[Supplied information — start]

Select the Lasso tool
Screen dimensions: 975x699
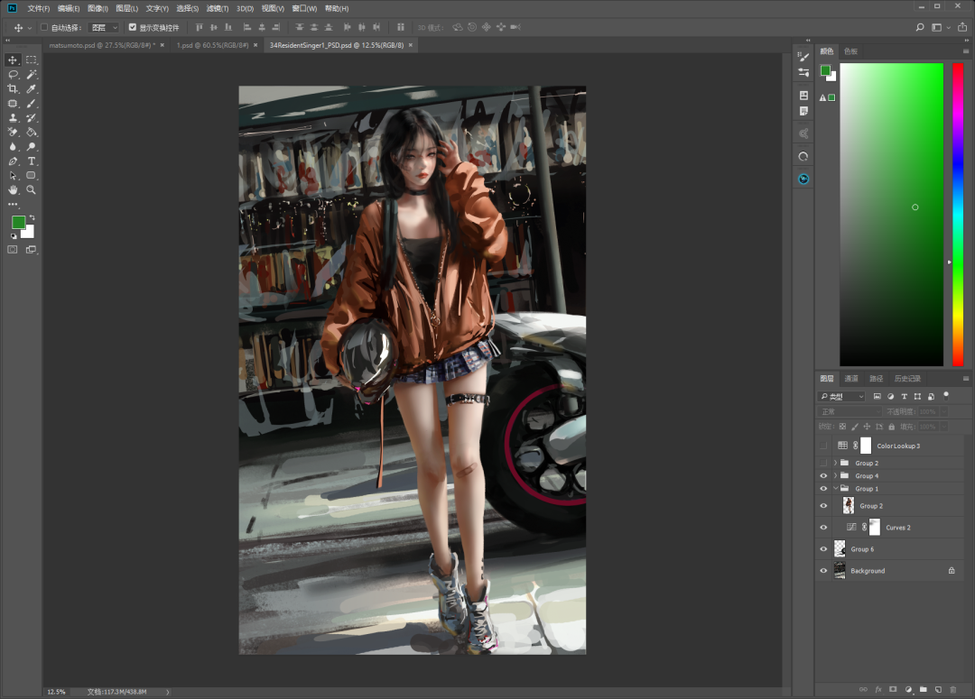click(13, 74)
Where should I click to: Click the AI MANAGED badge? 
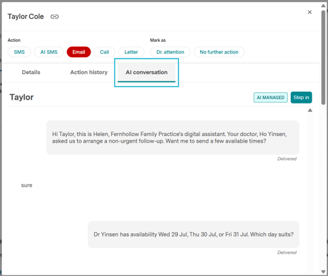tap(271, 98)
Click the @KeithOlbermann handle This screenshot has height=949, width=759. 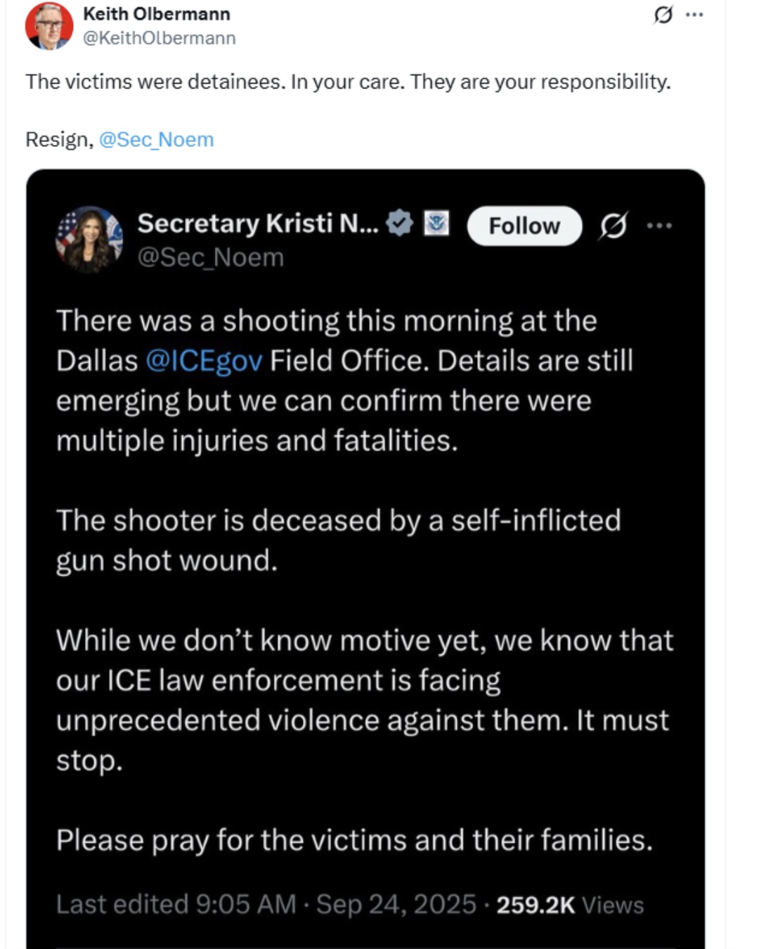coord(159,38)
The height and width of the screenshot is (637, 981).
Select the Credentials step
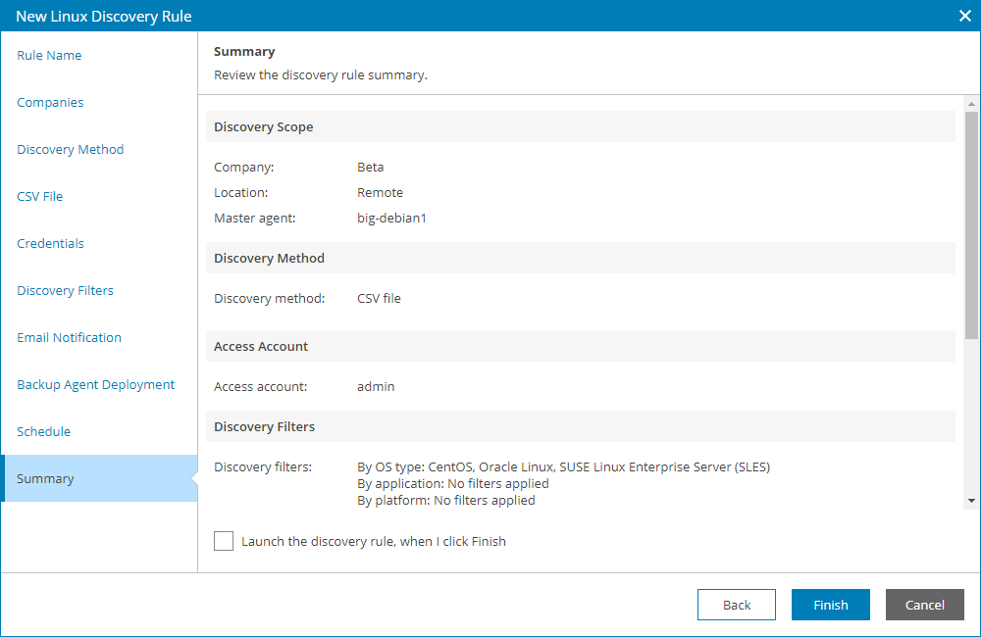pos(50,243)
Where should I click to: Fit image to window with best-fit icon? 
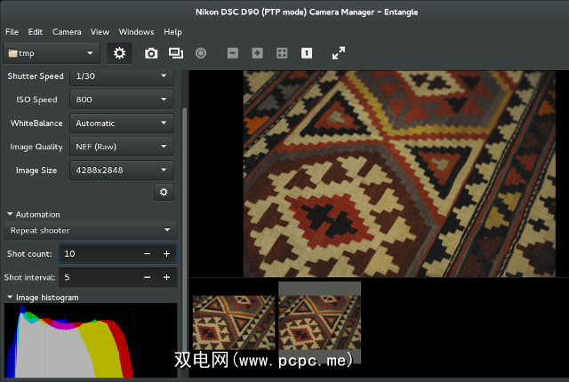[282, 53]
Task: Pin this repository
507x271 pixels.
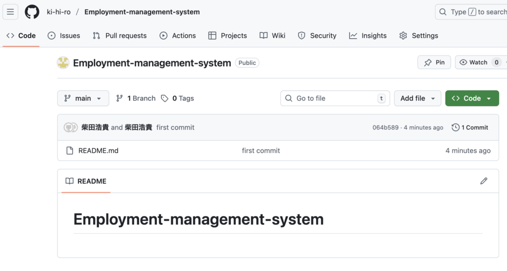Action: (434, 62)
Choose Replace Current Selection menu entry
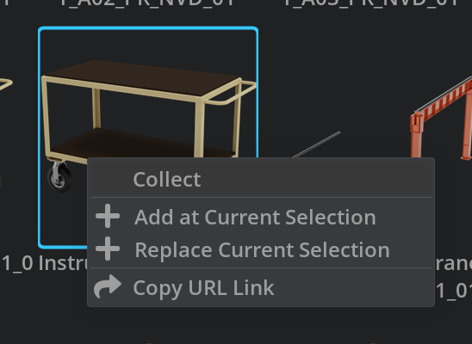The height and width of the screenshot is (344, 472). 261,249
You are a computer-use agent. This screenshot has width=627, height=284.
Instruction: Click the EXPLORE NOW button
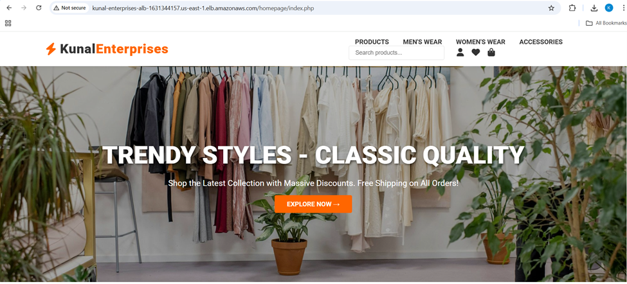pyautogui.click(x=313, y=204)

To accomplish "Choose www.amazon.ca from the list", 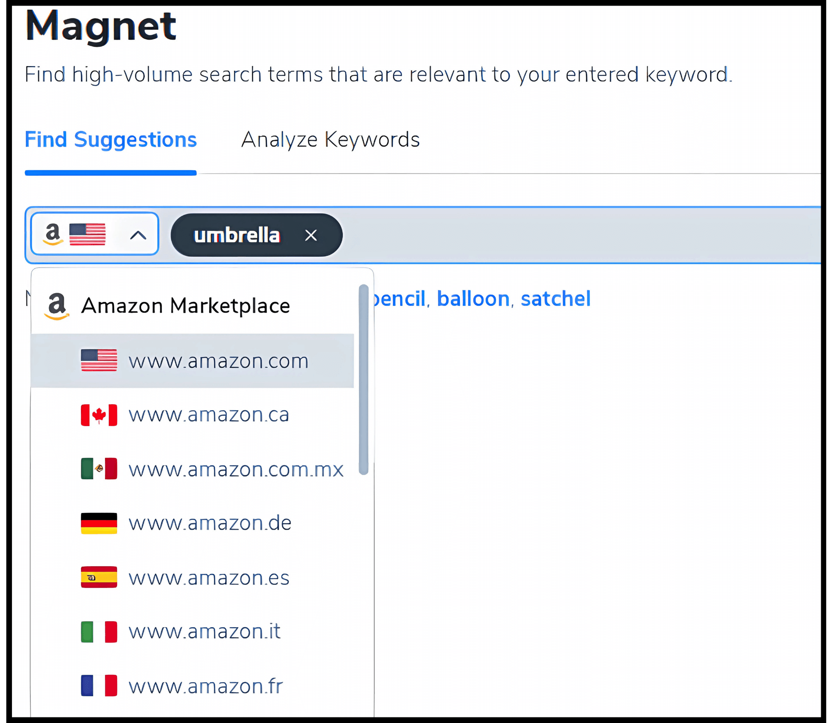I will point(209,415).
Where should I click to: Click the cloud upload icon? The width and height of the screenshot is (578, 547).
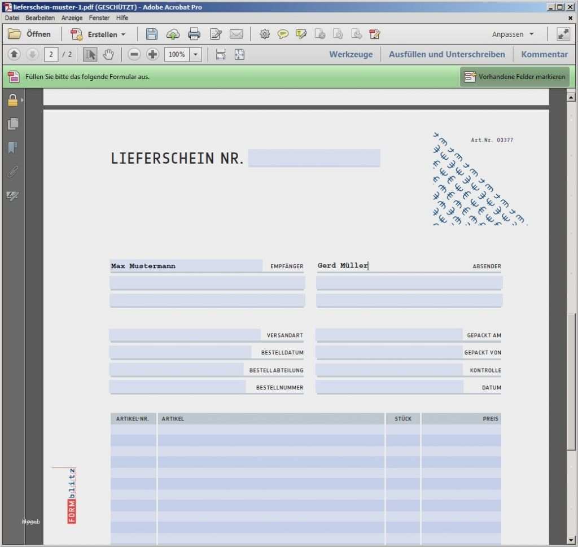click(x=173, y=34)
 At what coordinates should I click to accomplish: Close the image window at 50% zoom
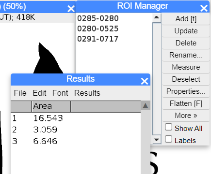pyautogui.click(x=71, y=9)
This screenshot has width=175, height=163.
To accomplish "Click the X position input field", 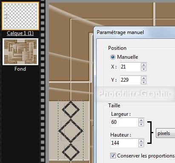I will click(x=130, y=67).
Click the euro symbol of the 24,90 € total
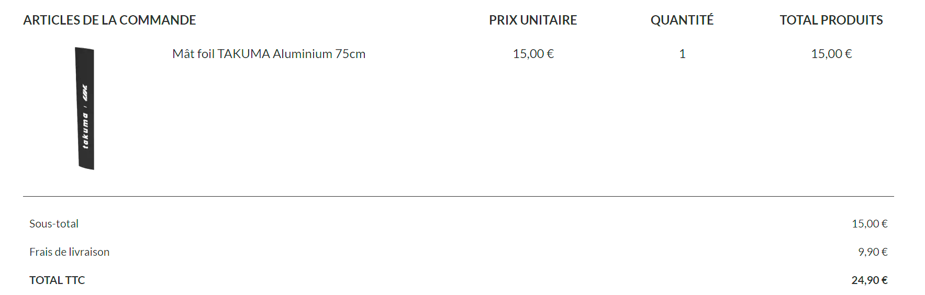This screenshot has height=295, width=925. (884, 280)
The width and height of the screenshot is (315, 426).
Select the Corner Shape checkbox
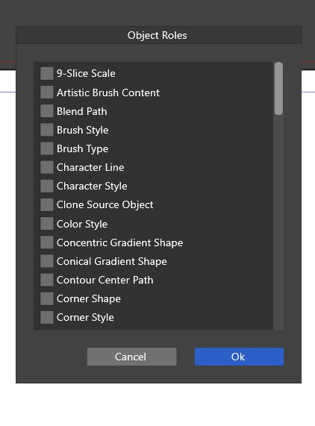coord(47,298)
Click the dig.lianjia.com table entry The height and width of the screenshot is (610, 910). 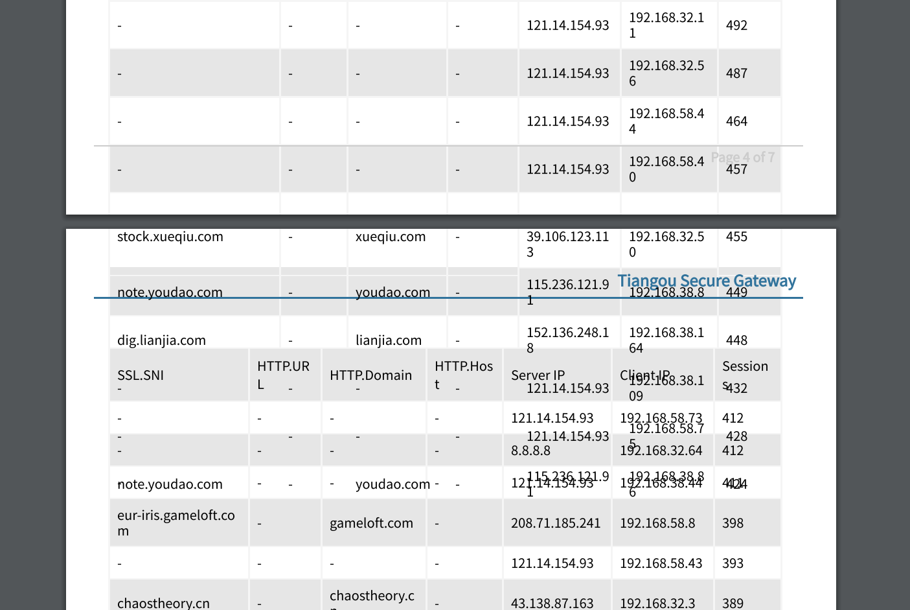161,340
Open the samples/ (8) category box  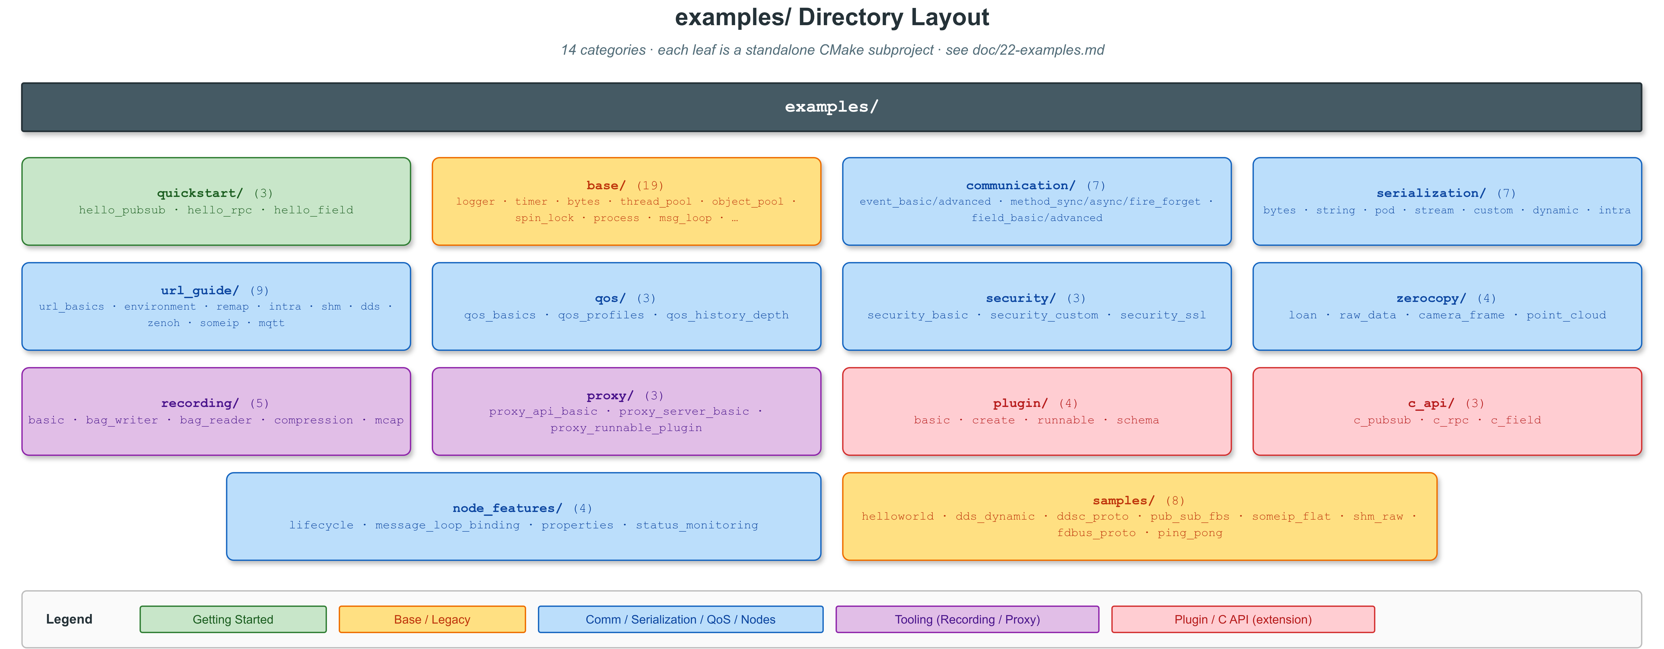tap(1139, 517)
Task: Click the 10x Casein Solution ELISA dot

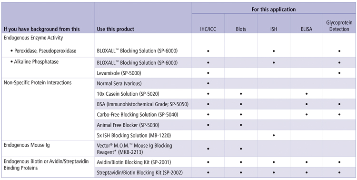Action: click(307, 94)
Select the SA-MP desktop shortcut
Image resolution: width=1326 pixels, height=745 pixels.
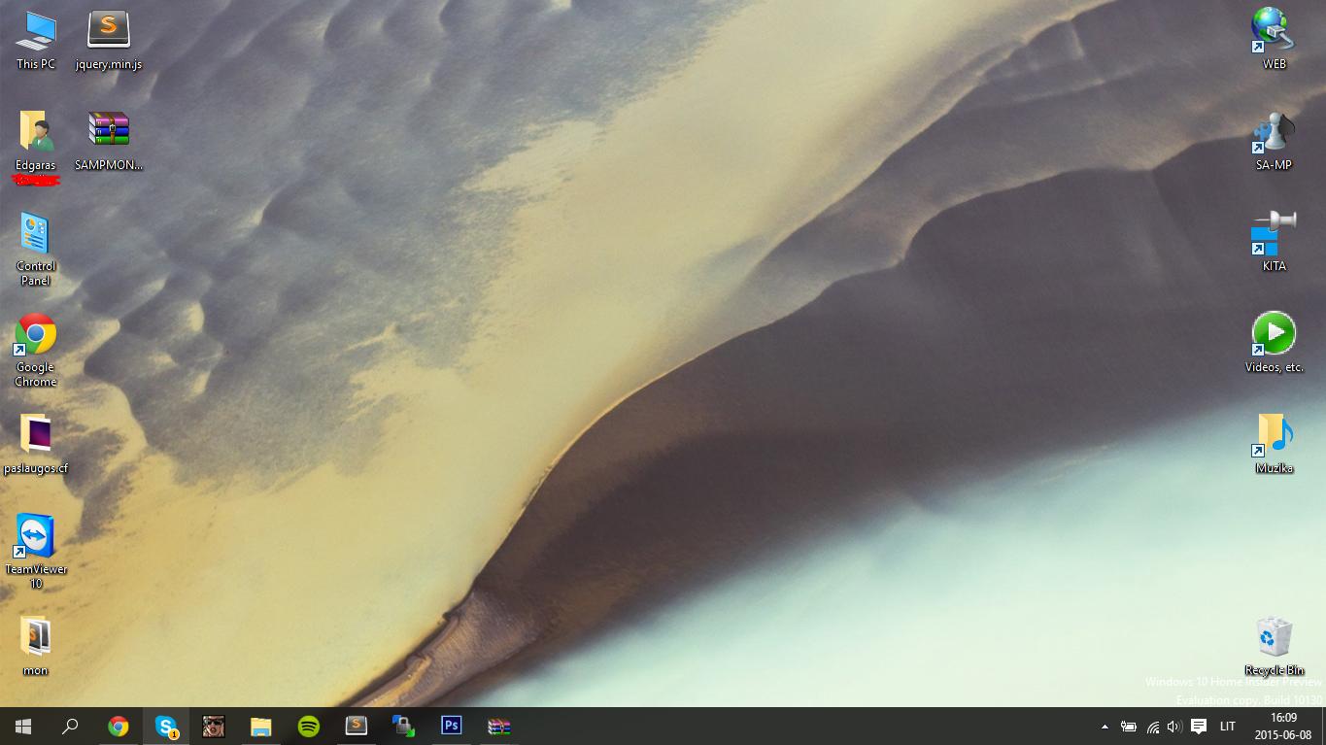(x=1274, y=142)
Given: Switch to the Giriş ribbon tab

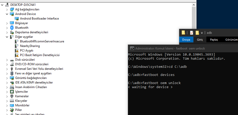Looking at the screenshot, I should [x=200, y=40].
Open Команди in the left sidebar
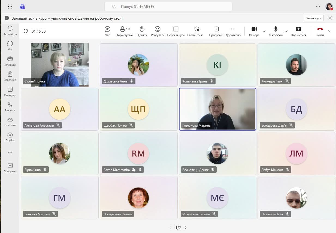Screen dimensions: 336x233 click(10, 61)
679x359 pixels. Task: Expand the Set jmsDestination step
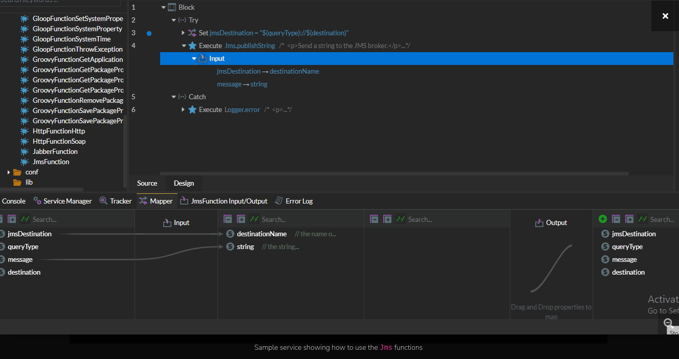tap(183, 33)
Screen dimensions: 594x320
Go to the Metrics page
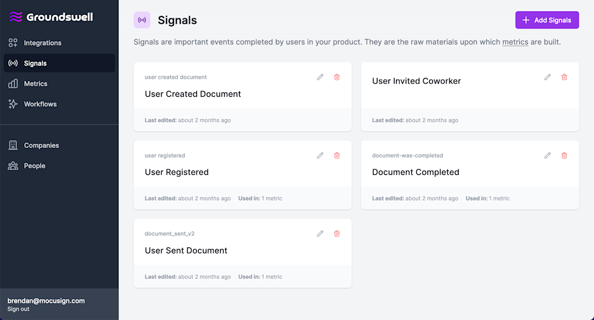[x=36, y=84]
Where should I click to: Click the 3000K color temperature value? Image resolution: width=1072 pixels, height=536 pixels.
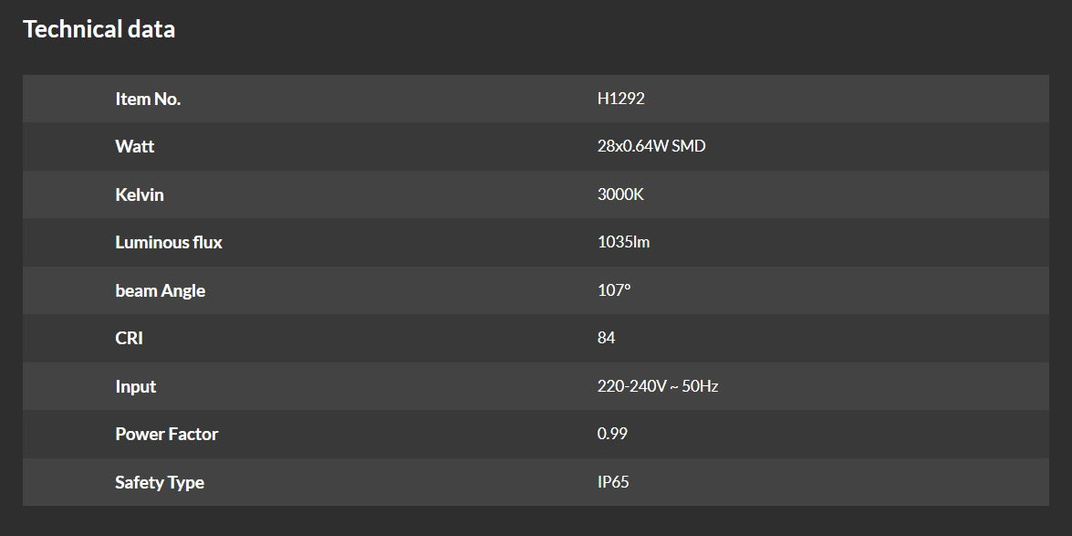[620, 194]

[Supplied information — finish]

### Work required
Beginning at the line that contains "Open Команди in the left sidebar" and ending at the last line of the data, return each line exactly; no picture belongs in the copy.

### Exercise solution
Open Команди in the left sidebar
Screen dimensions: 336x233 click(10, 61)
679x359 pixels. Task: Expand the Set jmsDestination step
tap(183, 33)
Screen dimensions: 594x320
Go to the Metrics page
[x=36, y=84]
Where should I click to: Click the 3000K color temperature value? Image resolution: width=1072 pixels, height=536 pixels.
[620, 194]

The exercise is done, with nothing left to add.